Hello everybody and welcome back to another episode of The Member’s Only Podcast. I am your host Jacob Stoops, and I’m a long-time history buff and mob aficionado.

And today’s episode is going to be quite different from previous episodes in that we’re bringing movie content into the fold for the first time – which I’m personally stoked about doing! Going forward, in addition to biographies, I’d plan to begin incorporating movie and TV inspired content into this channel as a good way to mix things up from time to time.

So before we begin, let me give you an idea of what to expect in these types of videos. In the case of today’s video, I’ll be reviewing only a single scene and providing commentary, and the focus will be on providing my opinion, tidbits of information from the books these movies are based on, some behind-the-scenes information, and so on.

I’ve been inspired by channels like Vlogging Through History and ReelHistory and have really enjoyed their format, and my hope is to bring the same level of knowledge and information to the mob genre’s most classic movies and TV shows over time.

And for today’s episode, we’re reviewing my favorite movie of all time, The Godfather. More specifically, we’ll be breaking down the Opening Scene.

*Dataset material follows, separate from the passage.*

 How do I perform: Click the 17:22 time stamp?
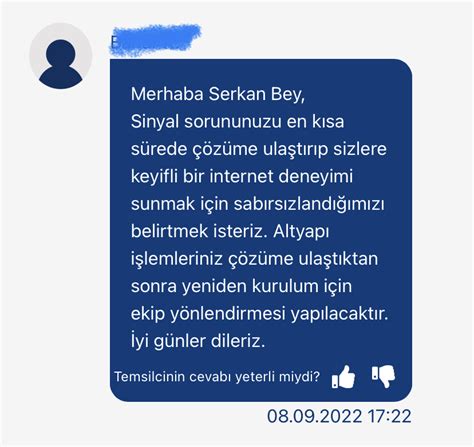pos(389,416)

I’m absolutely stoked to be watching and sharing my favorite movie with you, and I’m sure if you’re interested in this genre this is likely near or at the top of your list as well, so hopefully you enjoy my commentary. And of course, don’t forget to mash that subscribe button to help this channel continue to grow!

Alright, let’s get started.

The Opening Scene:

The first thing movie watchers will of course hear when beginning this movie is the iconic score along with the opening credits. These songs, while you may not exactly know the names, are instantly recognizable and beautifully woven through the entire movie.

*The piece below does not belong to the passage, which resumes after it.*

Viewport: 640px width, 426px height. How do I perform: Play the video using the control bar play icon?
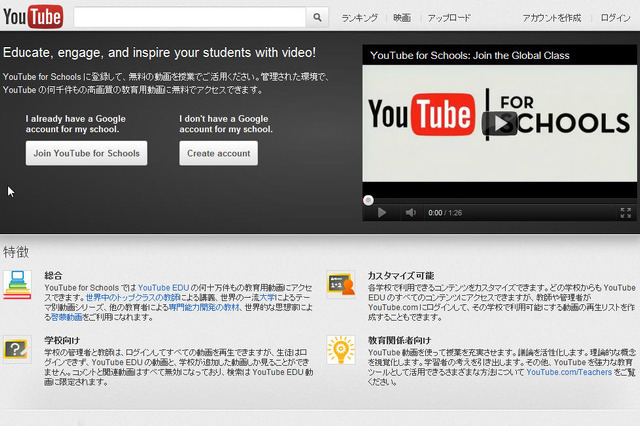(x=381, y=213)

The song playing during the opening credits is entitled “The Godfather Waltz” and was composed by Nino Rota, who went on 10 of the 12 songs you’ll hear within the film including the other popular song entitled “Love Theme,” but also known as “Speak Softly Love.” Nino Rota was a prolific Italian composer, pianist, conductor and academic who is best known for his film scores and it’s worth noting that The American Film Institute ranked Rota’s score for The Godfather number 5 on their list of the greatest film scores.

It’s also worth noting that Francis Ford Coppola, the famous director of this movie insisted that Mario Puzo, who of course wrote the book, had his name included ahead of the movie name.

In a forward written for the book, The Annotated Godfather: The Complete Screenplay, Francis Ford Coppola says “I’ve pretty much said all I have to say about The Godfather and, giving credit where credit is due, have made it clear in the past that Mario Puzo did the “heavy lifting” on this project, which is the reason his name appears before the title. My unique value to the film was gained due to my Italian-American upbringing and familiarity with New York Italians in the way that they spoke, their style and particular ambiance, as well as their priorities.”

And of course, the Godfather was produced by Paramount Studios and if you haven’t started watching The Offer on Paramount+, I highly recommend it. Not that it’s entirely historically accurate, but it will give you a window into the well-publicized difficulties that this movie had being made ranging from significant studio interference to actual backdoor mafia involvement.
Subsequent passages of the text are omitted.